Esporte e cidadania na sociedade brasileira

Enviada em 07/07/2020

De acordo com o sociólogo Émile Durkheim, para o desenvolvimento pleno de uma sociedade é imprescindível a presença da “solidariedade orgânica”, a qual consiste na interdependência e na diversidade entre os indivíduos de odo a gerar um meio coeso e harmônico. Todavia, o esporte no Brasil configura-se como uma quebra dessa diretriz solidária, haja vista que a abordagem precária no meio estudantil, assim como a escassez de recursos para prática de desportos mostram-se presentes no âmbito social.

Em primeira instância a desvalorização do esporte nas escolas denota um sério problema na contemporaneidade. Segundo o sociólogo Zygmunt Bauman, a preocupação com a administração da vida distancia o homem da reflexão moral. Esse pensamento se relaciona com o atual cotidiano escolar o qual prioriza uma filosofia individualista de acertos e ganhos imediatos para concursos vestibulares em detrimento de gerar habilidades de socialização em grupos com objetivos diferentes. Assim, sem o desenvolvimento de competências por meio do esporte, reflexo de uma modernidade líquida, o corre a formação de jovens ansiosos e preocupados com a vida profissional, ocasionando a fragilidade dos laços humanos.

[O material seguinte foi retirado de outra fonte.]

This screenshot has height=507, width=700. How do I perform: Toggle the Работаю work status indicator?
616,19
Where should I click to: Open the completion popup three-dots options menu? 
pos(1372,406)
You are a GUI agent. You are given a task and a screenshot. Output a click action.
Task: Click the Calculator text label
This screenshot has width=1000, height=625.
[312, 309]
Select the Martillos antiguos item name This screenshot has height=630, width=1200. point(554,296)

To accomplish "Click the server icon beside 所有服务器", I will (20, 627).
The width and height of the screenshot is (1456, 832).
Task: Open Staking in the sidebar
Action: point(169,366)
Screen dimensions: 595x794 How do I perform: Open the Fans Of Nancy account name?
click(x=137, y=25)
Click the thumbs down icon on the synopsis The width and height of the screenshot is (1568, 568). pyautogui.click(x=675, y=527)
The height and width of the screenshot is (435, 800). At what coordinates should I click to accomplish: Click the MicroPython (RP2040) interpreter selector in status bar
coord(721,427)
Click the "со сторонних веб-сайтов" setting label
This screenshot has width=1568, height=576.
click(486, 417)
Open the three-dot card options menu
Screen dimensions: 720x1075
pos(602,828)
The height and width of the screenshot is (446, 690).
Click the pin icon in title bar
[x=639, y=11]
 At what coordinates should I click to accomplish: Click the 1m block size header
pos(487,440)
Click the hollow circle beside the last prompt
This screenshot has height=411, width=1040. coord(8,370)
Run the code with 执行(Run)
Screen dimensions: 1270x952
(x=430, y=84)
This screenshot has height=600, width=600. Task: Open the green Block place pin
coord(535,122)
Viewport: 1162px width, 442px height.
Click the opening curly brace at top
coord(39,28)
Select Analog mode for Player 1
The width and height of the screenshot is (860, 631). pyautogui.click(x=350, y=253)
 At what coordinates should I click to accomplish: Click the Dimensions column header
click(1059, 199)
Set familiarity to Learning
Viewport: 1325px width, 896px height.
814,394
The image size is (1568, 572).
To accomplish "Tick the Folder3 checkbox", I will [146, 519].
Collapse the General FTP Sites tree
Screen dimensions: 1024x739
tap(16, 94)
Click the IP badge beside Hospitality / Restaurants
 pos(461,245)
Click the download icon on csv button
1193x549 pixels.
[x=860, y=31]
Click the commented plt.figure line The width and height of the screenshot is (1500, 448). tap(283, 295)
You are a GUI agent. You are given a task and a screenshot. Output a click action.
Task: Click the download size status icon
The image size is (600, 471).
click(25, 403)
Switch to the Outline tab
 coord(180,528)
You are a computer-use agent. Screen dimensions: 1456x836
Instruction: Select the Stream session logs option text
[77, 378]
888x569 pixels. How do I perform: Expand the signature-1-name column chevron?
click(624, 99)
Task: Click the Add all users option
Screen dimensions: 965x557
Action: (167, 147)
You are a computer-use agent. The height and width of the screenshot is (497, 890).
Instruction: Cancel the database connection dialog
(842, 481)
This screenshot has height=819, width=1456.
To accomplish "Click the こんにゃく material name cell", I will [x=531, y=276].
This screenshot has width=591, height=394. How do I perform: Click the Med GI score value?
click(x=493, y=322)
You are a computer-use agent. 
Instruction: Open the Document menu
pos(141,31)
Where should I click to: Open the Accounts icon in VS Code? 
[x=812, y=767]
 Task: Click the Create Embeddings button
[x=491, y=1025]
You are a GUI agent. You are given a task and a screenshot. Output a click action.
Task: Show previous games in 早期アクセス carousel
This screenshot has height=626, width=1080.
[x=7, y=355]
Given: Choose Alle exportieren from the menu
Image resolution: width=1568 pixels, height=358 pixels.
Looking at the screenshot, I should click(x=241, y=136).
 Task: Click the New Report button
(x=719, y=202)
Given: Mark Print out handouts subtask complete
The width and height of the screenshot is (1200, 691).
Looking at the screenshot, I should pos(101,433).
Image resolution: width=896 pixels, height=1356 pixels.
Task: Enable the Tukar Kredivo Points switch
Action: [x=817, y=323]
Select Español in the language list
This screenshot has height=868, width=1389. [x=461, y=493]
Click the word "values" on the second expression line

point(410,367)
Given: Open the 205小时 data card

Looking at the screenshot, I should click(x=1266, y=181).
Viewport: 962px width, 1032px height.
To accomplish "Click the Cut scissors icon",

Ressalta-se, também, a falta de investimentos para a prática esportiva como outro fator agravante desse quadro. Em 1995, o presidente Fernando Henrique criou o Ministério do Esporte, responsável por desempenhar uma política nacional do esporte pela inclusão coletiva. Porém, nos dias atuais, no governo de Jair Bolsonaro, o fim desse órgão público diminuiu as verbas aplicadas em matérias e estruturas de uso gratuito. Ademais, evidencia-se a falta de condições da população de preticar desportos com alto rendimento, já que demandam um alto custo e um espaço adequado. Em decorrência da ausência de recursos, muitos cidadãos não desfrutam de momentos de lazer e de qualidade de vida, bem como da profissionalização de habilidades físicas.

Logo, enquanto o esporte não obter significância nos colégios, enquanto a inexistência de verbas verbas dificultas as atividades de alto rendimento a execução esportiva no país continuará como um desafio a ser suplantado. Desse modo, as escolas deveriam aplicar a prática obrigatória do esporte como parte complementar da nota no boletim. Além dessa medida, o Estado, por meio do Ministério da Cidadania e de auxílio monetário, reabriria os Estádios Olímpicos de 2016 nos quais incluiriam os equipamentos necessários e os profissionais capazes de treinar o atleta a fim de que toda população consiga ter a oportunidade de aprimorar e desenvolver habilidades, valores e bons hábitos.